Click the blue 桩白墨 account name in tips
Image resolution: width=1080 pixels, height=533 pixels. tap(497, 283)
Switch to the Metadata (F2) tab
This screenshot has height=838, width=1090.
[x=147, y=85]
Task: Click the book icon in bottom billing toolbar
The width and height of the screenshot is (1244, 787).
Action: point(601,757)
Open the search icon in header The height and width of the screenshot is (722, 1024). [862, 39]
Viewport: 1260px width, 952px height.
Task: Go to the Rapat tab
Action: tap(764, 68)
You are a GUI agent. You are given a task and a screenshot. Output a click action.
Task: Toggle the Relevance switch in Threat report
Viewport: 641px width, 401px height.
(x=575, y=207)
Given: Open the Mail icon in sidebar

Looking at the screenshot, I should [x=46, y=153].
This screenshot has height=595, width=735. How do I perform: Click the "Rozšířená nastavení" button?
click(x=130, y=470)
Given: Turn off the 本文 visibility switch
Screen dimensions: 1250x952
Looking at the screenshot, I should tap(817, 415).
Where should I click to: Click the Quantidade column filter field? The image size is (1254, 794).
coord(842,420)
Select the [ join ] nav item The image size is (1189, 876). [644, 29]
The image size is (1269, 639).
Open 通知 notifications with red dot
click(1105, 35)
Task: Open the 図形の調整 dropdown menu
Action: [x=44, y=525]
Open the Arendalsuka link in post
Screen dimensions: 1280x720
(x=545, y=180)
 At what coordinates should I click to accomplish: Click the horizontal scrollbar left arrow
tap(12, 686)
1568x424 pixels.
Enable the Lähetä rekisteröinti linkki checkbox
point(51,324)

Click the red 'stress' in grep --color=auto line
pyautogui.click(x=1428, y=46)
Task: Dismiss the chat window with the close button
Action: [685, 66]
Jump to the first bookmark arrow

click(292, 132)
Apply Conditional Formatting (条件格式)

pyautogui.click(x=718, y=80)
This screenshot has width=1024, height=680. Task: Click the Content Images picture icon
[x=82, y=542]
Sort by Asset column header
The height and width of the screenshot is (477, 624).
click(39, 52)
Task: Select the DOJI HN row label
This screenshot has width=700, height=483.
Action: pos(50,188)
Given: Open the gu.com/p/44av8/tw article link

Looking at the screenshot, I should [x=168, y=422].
○ ○ ○ ○
INSTRUCTIONS FOR THE TASK —
Set down the full listing. Keep every line exact.

RESPONSE AREA —
Click the blue 桩白墨 account name in tips
Image resolution: width=1080 pixels, height=533 pixels. tap(497, 283)
Switch to the Metadata (F2) tab
This screenshot has height=838, width=1090.
[x=147, y=85]
Task: Click the book icon in bottom billing toolbar
The width and height of the screenshot is (1244, 787).
Action: point(601,757)
Open the search icon in header The height and width of the screenshot is (722, 1024). [862, 39]
Viewport: 1260px width, 952px height.
Task: Go to the Rapat tab
Action: tap(764, 68)
You are a GUI agent. You are given a task and a screenshot. Output a click action.
Task: Toggle the Relevance switch in Threat report
Viewport: 641px width, 401px height.
(x=575, y=207)
Given: Open the Mail icon in sidebar

Looking at the screenshot, I should [x=46, y=153].
This screenshot has height=595, width=735. How do I perform: Click the "Rozšířená nastavení" button?
click(x=130, y=470)
Given: Turn off the 本文 visibility switch
Screen dimensions: 1250x952
Looking at the screenshot, I should tap(817, 415).
Where should I click to: Click the Quantidade column filter field? The image size is (1254, 794).
coord(842,420)
Select the [ join ] nav item The image size is (1189, 876). [644, 29]
The image size is (1269, 639).
Open 通知 notifications with red dot
click(1105, 35)
Task: Open the 図形の調整 dropdown menu
Action: [x=44, y=525]
Open the Arendalsuka link in post
Screen dimensions: 1280x720
(x=545, y=180)
 At what coordinates should I click to accomplish: Click the horizontal scrollbar left arrow
tap(12, 686)
1568x424 pixels.
Enable the Lähetä rekisteröinti linkki checkbox
point(51,324)

Click the red 'stress' in grep --color=auto line
pyautogui.click(x=1428, y=46)
Task: Dismiss the chat window with the close button
Action: [685, 66]
Jump to the first bookmark arrow

click(292, 132)
Apply Conditional Formatting (条件格式)

pyautogui.click(x=718, y=80)
This screenshot has width=1024, height=680. Task: Click the Content Images picture icon
[x=82, y=542]
Sort by Asset column header
The height and width of the screenshot is (477, 624).
click(39, 52)
Task: Select the DOJI HN row label
This screenshot has width=700, height=483.
Action: pos(50,188)
Given: Open the gu.com/p/44av8/tw article link

Looking at the screenshot, I should [x=168, y=422].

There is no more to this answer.